A l’époque de la crise de la représentation démocratique internet suscite l’espérance
d’une revitalisation des systèmes politiques. Dans son ouvrage La démocratie Internet. Promesses et limites,
le sociologue Dominique Cardon écrit que « Le développement d’internet bouleverse notre conception et notre
pratique de la démocratie. A l’heure du numérique, la démocratie a changé de
visage. Internet ne permet pas
seulement de communiquer davantage, il élargit formidablement l’espace public
et transforme la nature même de la démocratie. (1) » Quant à Isabelle Falque-Pierrotin, Conseiller d’Etat en
France et Présidente du Forum des droits sur l’Internet, dans une communication
intitulée «Qu’apporte Internet à la
démocratie ? Est-il une aide ou un danger ? » présentée
devant l’Académie des Sciences Morales et Politiques le 11 octobre 2010 elle
affirmait ceci : « Internet est devenu un puissant outil de
contre-pouvoir. Il faut réaliser qu’internet façonnera les
démocraties du 21e siècle et non l’inverse. On ne pourra pas gouverner au 21e
siècle comme au 20e siècle.» A notre avis internet à trois atouts majeurs
dans son rapport à la démocratie en Afrique. D’abord il offre l’opportunité de
la diminution des coûts de diffusion de l’information permettant la vigilance
des citoyens quant au contrôle de l’action publique. Ensuite internet facilite l’action
politique en réduisant les contraintes (manque de temps, distance entre
individus) qui entravent habituellement l’engagement civique. Enfin internet est
un lieu de débat, une réplique électronique de l’agora athénienne par de
nouvelles formes de participation politique. « La parole publique ne reste plus sans réponse, dans une posture
d’autorité imposant à son public silence et déférence. Elle peut désormais être
commentée, critiquée, raillée, transformée par un grand nombre de personnes
autrefois jugées inaptes ou ignorantes. (2)» Internet favorise une interaction plus grande entre
gouvernants et gouvernés et permettrait aux citoyens de participer à la vie de
la cité et annoncerait donc l’émergence d’une cyberdémocratie (ou e-démocratie)

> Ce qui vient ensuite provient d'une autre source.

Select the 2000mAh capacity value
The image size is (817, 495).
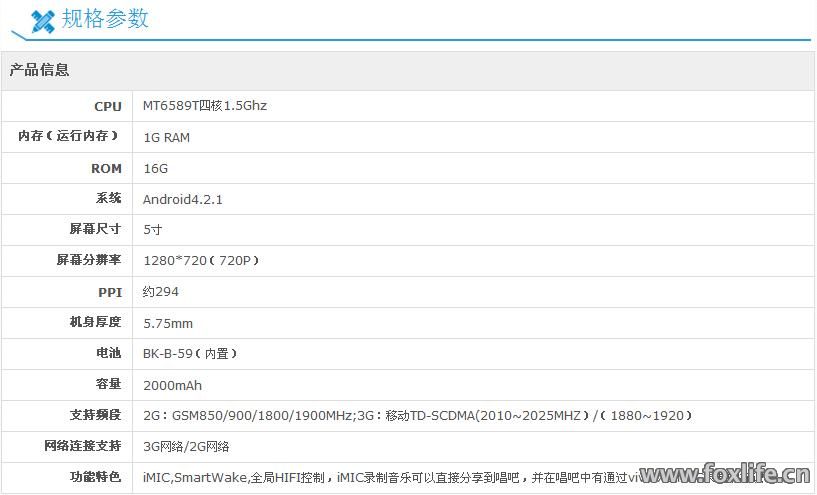[173, 384]
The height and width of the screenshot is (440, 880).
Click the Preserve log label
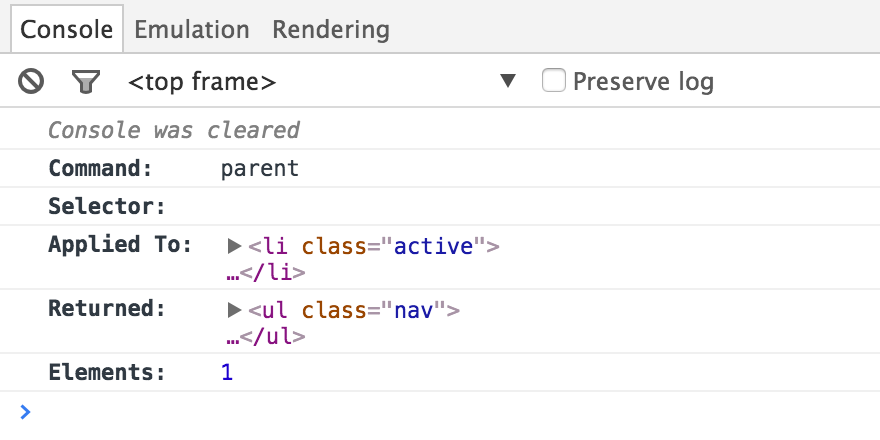tap(643, 81)
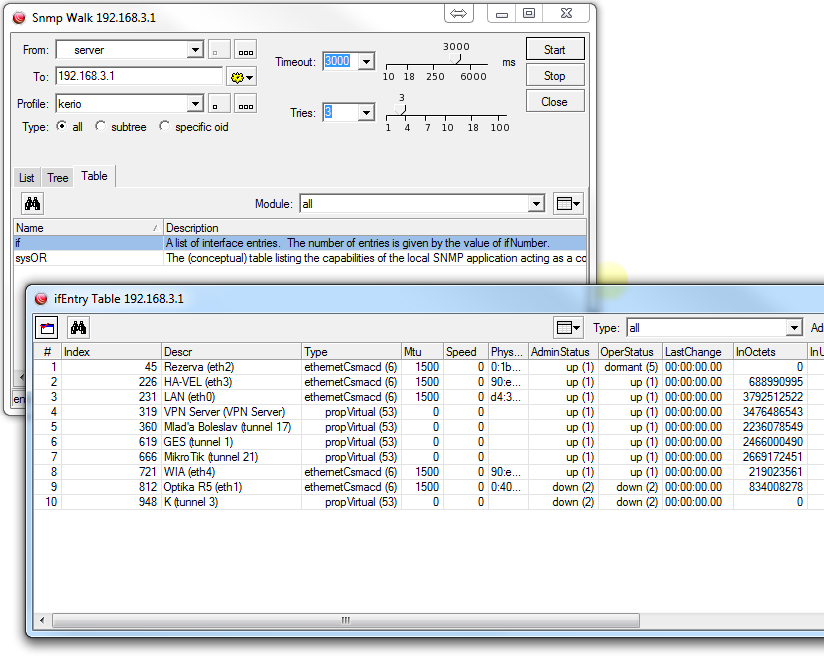Viewport: 824px width, 662px height.
Task: Click the yellow device picker icon next to To
Action: click(241, 76)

et du cybermilitantisme(3). Des personnes qui partagent un
intérêt commun peuvent débattre sur tous les sujets et même entrer en contact grâce
aux réseaux sociaux (facebook, twitter...) La révolution numérique, qui
s’accélère sous nos tropiques, est donc une aubaine dans la mesure où elle
offre de nouvelles opportunités à la classe politique et à la population en
contexte démocratique.
Limites
de la « démocratie internet » ou cyberdémocratie (e-démocratie)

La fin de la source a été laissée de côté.